4. My Mental Model for Empowering Knowledge Work
Peter Drucker coined the term "knowledge workers." Today, many of us fit this description, with machines handling much of the physical work. In my view, knowledge work splits into three pillars:
Generating knowledge (researching, taking notes, thinking things through)
Analyzing the information and making decisions
Creating something new based on those decisions
For example, when I wrote my last blog post, I spent an hour researching on Twitter and reading various articles. That was knowledge generation. Then I sifted through my notes, filled in gaps, and discarded irrelevant points for about an hour—that was analyzing and deciding. Finally, I spent another hour writing it all out—creating something new.
Roughly, my time splits equally into these three activities.
5. The Challenge for Companies and Knowledge Workers
If most work can be divided into these three activity pillars—and AI excels in each—shouldn't companies be seeing 10x productivity gains?
Yet many companies struggle to realize these benefits. Why?
Blending Knowledge: My work example involved both my own knowledge and new research. That's challenging for AI. The approach to AI differs if you're dealing with "something we already know" versus "something entirely new." In the first case, AI helps with slight quality improvements; in the latter, it boosts speed significantly.

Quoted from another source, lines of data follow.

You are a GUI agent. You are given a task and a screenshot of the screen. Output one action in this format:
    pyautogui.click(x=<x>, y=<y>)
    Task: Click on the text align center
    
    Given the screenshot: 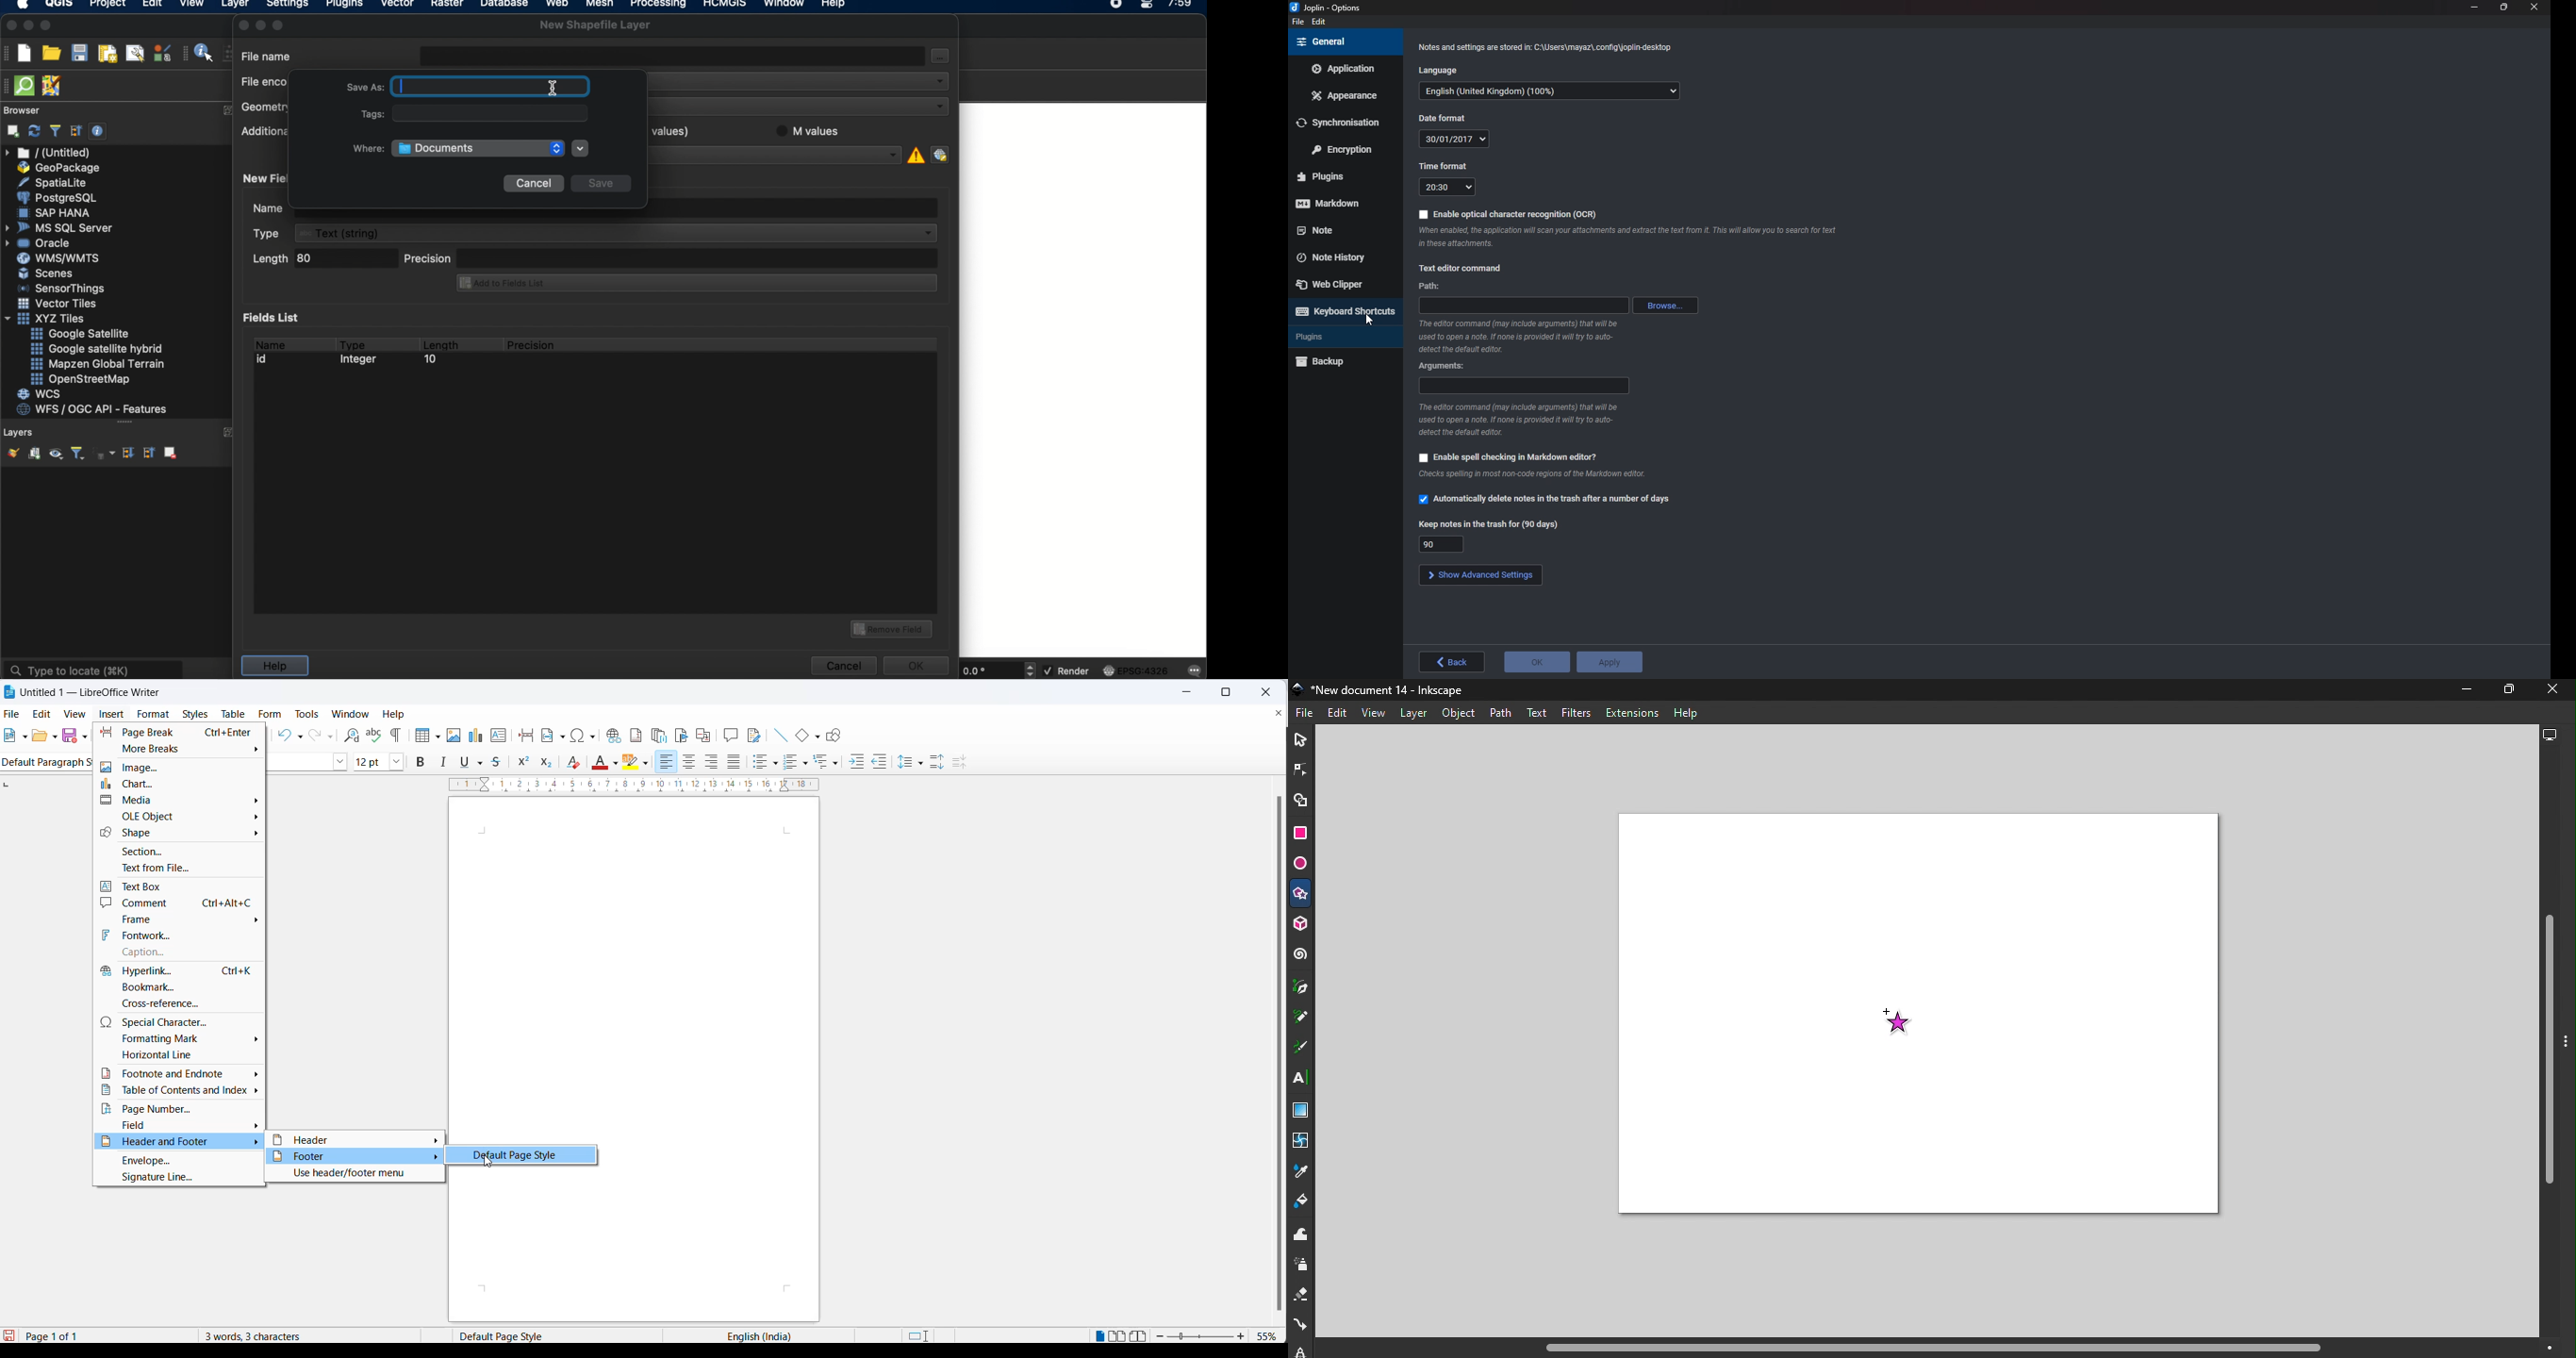 What is the action you would take?
    pyautogui.click(x=688, y=763)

Categorizing Work: It's hard for individuals to categorize their activities into those pillars in a repeatable and systematic way—something essential to building effective tools and systems.
6. Why Companies Are Struggling to See the Potential
Everyone’s impressed by ChatGPT, Claude, and other AI tools, but many companies still aren’t seeing productivity gains.
A century ago, when a worker installed a lightbulb in a workshop, the productivity boost was obvious—it literally lit up the room. Today, most work happens inside our heads or in digital form. Harder to see direct, physical results.
Moreover, electricity wasn’t something you could just figure out—but AI is different. Its human-friendly interface—language—means anyone can use it, even if not very effectively.
This also means that everyone in a company can experiment with tools and prompts—but making these gains widely available and tracking them remains a challenge. As Ethan Mollick puts it: The gains are there; we just struggle to make them available and visible.
7. But Medium-Sized Companies, Really?
A question I get a lot is: "Why would a medium-sized company, with no IT department and no cloud infrastructure, be ready to adopt AI?"
It’s a fair question. But the key is understanding the difference between new technology and new general-purpose technologies.
Almost every medium-sized company uses the internet today. Many adopted electricity quickly. Smaller companies were among the first to get websites, even if they lacked IT departments or didn’t migrate to the cloud.
The difference is that the internet is a general-purpose technology, while the cloud is not. It’s just a new technology. All signs suggest that AI is a general-purpose technology that is transforming every industry and company size rapidly. That’s why I believe in making AI accessible to everyone.
Feel free to ask me again in 6 months about what I'm thinking. This is just a brain dump.